Passage source
%%

Blessures par raies armées marines et d’eau douce
Le Journal of venomous animals and toxins including tropical diseases, une revue scientifique en accès libre, vient de publier un article de synthèse sur les blessures par raies armées marines et d'eau douce au Brésil. Les raies armées sont des poissons cartilagineux (comme les requins) et venimeux. Les espèces marines (principalement les genre Rhinoptera et Dasyatis) sont habituellement présentes le long des côtes et dans les estuaires des fleuves. Les espèces d'eau douce responsables d'accidents chez l'homme sont surtout représentées par le genre Potamotrygon. Elles sont tapies au fond des rivières et quasiment invisibles grâce à leur camouflage. Leur appareil venimeux consiste en un ou plusieurs aiguillons venimeux situés à la base de la queue et recouverts d'une membrane glandulaire productrice de toxines.

%%

Tâches et exercices
a) Transcrivez le passage du texte sur les raies armées qui débute aux mots « Blessures par raies armées marines et d’eau » et se termine après « productrice de toxines. ».
b) D'après le texte sur les raies armées, quel genre représente surtout les espèces d'eau douce responsables d'accidents chez l'homme ?

Extraits de données
%%

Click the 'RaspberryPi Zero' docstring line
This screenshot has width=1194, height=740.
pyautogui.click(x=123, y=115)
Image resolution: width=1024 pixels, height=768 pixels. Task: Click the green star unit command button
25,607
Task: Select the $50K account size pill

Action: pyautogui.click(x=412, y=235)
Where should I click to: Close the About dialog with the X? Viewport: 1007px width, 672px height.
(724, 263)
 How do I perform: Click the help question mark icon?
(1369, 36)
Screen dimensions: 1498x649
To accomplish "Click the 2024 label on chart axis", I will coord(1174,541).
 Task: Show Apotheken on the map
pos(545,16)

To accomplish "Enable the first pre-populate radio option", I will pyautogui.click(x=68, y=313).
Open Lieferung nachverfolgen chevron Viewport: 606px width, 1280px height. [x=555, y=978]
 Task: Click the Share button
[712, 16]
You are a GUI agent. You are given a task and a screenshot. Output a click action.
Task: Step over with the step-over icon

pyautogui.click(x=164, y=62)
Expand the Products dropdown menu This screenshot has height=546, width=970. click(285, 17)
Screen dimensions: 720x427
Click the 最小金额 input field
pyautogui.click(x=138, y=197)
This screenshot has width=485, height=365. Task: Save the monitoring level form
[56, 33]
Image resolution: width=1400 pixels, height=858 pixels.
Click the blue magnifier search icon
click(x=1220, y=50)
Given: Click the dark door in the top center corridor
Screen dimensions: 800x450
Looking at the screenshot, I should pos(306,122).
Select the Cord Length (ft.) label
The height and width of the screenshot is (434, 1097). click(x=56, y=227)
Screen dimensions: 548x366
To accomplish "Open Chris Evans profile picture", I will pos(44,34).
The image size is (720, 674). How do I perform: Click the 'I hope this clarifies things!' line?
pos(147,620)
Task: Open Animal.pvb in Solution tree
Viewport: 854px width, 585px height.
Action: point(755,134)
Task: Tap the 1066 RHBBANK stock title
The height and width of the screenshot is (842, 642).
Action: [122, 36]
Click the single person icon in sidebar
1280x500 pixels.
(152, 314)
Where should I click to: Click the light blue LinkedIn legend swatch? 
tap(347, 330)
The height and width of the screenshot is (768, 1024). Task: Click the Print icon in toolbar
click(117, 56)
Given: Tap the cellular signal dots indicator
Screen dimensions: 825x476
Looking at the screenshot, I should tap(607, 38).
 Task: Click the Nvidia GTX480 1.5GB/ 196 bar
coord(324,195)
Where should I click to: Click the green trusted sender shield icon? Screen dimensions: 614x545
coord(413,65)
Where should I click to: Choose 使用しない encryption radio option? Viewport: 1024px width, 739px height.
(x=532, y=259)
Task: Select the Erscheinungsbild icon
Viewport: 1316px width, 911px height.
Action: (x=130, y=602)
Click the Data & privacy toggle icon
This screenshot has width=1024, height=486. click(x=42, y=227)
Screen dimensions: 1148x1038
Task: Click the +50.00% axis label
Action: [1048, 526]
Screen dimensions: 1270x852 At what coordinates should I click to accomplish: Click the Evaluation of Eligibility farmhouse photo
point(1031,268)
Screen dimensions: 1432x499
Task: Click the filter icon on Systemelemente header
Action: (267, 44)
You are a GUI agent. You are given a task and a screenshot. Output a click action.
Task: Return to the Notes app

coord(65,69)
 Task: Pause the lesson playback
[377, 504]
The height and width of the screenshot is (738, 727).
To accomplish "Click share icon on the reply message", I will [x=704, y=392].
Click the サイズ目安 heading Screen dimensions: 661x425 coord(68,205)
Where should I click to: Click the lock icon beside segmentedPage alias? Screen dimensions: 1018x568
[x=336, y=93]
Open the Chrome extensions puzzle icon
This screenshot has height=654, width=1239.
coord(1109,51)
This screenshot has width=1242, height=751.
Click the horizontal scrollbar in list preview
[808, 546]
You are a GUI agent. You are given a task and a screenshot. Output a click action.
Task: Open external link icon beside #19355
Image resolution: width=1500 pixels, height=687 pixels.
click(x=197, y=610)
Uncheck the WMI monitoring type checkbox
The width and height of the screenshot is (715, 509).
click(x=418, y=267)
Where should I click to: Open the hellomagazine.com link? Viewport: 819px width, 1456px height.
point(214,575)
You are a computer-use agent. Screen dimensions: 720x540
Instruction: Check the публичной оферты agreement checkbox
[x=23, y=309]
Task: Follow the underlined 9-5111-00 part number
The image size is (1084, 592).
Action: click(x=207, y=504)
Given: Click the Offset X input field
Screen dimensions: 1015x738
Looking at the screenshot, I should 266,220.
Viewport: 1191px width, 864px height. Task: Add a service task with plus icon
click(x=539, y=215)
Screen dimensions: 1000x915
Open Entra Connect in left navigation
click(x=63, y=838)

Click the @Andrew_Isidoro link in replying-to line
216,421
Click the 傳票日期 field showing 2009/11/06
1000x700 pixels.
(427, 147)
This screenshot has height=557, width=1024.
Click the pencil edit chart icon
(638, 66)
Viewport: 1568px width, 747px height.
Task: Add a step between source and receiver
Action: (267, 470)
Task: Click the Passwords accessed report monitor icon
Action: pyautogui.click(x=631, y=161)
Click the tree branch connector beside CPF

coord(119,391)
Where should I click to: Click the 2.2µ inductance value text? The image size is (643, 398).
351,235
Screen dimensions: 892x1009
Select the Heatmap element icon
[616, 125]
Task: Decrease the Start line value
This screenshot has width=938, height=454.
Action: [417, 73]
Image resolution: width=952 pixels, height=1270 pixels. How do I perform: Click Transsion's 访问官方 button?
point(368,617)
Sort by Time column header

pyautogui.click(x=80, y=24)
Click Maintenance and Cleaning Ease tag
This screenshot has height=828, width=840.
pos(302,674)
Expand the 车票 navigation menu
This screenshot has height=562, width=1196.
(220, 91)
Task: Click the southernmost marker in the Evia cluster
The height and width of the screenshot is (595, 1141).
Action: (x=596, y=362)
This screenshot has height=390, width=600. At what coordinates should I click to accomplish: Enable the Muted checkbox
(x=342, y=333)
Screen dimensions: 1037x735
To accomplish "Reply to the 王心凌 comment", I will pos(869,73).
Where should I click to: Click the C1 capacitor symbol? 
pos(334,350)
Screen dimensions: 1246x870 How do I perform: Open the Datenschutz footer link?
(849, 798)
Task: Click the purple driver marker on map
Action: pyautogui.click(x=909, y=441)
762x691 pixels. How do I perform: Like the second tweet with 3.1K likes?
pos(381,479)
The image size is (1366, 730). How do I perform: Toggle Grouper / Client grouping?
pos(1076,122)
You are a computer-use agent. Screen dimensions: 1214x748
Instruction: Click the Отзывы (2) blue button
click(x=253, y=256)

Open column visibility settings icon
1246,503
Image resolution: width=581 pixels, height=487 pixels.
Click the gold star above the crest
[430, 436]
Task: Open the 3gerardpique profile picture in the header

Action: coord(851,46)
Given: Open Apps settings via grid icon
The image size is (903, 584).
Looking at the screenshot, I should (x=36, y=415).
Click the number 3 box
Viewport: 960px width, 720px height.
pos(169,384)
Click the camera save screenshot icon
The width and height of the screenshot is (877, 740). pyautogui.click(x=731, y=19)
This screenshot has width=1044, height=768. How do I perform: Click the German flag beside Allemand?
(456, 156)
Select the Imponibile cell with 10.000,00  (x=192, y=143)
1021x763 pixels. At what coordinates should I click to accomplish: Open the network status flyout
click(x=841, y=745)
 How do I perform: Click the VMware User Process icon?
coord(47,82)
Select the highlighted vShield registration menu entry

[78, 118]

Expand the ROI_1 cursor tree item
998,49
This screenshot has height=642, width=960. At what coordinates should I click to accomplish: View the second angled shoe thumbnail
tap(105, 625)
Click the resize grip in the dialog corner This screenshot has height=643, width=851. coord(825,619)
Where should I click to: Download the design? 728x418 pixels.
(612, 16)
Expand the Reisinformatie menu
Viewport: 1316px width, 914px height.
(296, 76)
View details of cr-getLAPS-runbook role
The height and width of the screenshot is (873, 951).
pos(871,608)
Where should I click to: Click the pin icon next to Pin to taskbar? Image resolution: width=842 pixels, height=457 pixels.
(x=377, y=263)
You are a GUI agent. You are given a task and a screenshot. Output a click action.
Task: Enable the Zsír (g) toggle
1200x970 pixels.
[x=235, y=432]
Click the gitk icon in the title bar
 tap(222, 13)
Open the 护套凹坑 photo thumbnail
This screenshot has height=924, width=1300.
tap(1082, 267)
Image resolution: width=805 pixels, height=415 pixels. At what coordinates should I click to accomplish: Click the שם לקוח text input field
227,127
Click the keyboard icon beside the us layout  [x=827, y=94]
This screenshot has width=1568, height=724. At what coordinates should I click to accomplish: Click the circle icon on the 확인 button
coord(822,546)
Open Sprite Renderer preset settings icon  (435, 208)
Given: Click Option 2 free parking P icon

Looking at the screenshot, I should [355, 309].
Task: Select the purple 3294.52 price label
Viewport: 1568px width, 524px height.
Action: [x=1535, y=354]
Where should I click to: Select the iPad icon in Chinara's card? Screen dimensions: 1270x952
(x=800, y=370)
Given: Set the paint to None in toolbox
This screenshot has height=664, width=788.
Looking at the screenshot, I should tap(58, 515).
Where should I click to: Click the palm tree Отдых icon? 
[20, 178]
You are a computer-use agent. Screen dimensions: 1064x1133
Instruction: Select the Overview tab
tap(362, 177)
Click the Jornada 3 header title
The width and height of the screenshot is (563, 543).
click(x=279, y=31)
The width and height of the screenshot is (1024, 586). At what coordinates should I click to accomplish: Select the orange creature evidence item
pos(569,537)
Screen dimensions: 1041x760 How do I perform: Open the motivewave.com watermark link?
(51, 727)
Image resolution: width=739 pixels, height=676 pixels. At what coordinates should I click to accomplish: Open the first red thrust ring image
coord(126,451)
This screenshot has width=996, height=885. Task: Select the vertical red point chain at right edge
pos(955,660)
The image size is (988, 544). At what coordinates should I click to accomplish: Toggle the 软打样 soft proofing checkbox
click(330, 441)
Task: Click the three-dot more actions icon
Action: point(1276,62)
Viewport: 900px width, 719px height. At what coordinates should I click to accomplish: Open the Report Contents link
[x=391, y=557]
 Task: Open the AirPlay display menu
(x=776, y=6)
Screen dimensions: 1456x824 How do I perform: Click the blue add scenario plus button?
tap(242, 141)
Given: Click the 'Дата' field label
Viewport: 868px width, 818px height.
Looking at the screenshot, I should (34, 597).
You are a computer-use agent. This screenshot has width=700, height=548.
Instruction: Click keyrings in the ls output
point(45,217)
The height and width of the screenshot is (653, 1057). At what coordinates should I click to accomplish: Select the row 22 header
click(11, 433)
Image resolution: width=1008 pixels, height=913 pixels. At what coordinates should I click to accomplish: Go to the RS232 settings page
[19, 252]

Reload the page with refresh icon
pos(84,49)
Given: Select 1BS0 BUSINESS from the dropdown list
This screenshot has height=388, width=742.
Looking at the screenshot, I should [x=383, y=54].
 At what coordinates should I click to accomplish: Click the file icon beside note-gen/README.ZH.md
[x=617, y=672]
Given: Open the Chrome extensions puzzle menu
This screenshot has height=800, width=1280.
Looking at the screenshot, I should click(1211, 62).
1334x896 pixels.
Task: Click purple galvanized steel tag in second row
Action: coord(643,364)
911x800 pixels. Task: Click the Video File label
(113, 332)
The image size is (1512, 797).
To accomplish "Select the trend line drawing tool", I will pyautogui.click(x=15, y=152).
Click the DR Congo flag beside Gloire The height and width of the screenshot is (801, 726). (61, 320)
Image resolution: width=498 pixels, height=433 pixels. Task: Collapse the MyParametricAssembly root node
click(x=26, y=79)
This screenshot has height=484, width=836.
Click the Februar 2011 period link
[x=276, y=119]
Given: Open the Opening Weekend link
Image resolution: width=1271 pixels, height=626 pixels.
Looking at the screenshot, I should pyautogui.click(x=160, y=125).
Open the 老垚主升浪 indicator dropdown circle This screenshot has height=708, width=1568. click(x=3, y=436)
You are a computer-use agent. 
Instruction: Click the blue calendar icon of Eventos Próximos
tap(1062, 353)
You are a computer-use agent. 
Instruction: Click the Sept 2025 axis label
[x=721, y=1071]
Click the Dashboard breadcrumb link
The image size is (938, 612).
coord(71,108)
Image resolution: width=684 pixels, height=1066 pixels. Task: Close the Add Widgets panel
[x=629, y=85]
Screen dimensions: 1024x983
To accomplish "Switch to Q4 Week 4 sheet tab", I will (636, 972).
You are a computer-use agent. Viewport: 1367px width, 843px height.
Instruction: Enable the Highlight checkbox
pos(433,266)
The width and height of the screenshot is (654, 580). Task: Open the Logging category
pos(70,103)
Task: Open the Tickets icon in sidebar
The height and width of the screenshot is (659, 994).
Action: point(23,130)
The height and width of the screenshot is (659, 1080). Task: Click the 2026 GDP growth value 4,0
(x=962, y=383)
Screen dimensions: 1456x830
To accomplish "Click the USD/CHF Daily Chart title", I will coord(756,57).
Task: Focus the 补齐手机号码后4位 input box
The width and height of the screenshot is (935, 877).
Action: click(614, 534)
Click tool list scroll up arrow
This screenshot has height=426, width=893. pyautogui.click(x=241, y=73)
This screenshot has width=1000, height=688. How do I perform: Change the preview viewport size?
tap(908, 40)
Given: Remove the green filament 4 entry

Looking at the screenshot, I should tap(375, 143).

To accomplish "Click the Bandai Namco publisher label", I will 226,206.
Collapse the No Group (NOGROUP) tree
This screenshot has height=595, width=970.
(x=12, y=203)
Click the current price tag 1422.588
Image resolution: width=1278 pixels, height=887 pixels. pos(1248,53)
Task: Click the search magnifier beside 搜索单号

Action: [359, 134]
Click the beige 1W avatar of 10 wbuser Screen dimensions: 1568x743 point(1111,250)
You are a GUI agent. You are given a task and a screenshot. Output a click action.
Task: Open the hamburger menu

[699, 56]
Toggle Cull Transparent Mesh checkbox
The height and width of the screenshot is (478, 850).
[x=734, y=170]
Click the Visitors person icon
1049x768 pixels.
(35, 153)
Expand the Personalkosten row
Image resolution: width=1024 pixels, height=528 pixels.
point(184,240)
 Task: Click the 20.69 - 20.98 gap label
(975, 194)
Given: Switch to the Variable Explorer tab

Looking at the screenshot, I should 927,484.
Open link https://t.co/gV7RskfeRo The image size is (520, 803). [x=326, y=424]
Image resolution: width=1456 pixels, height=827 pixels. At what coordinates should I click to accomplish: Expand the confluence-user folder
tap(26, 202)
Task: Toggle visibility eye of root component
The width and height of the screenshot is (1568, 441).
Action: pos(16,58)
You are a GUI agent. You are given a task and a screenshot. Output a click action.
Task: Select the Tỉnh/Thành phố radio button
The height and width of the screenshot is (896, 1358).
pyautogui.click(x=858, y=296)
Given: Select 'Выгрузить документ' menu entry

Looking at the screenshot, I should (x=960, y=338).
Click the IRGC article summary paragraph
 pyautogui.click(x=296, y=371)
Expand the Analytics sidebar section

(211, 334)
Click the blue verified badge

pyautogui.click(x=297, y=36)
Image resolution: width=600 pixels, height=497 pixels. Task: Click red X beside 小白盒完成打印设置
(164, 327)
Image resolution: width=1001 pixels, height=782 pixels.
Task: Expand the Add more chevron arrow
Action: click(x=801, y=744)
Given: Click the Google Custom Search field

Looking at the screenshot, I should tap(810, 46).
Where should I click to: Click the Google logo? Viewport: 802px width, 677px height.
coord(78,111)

%%

Résultats des tâches
a)
Blessures par raies armées marines et d’eau douce
Le Journal of venomous animals and toxins including tropical diseases, une revue scientifique en accès libre, vient de publier un article de synthèse sur les blessures par raies armées marines et d'eau douce au Brésil. Les raies armées sont des poissons cartilagineux (comme les requins) et venimeux. Les espèces marines (principalement les genre Rhinoptera et Dasyatis) sont habituellement présentes le long des côtes et dans les estuaires des fleuves. Les espèces d'eau douce responsables d'accidents chez l'homme sont surtout représentées par le genre Potamotrygon. Elles sont tapies au fond des rivières et quasiment invisibles grâce à leur camouflage. Leur appareil venimeux consiste en un ou plusieurs aiguillons venimeux situés à la base de la queue et recouverts d'une membrane glandulaire productrice de toxines.

b) Le genre Potamotrygon.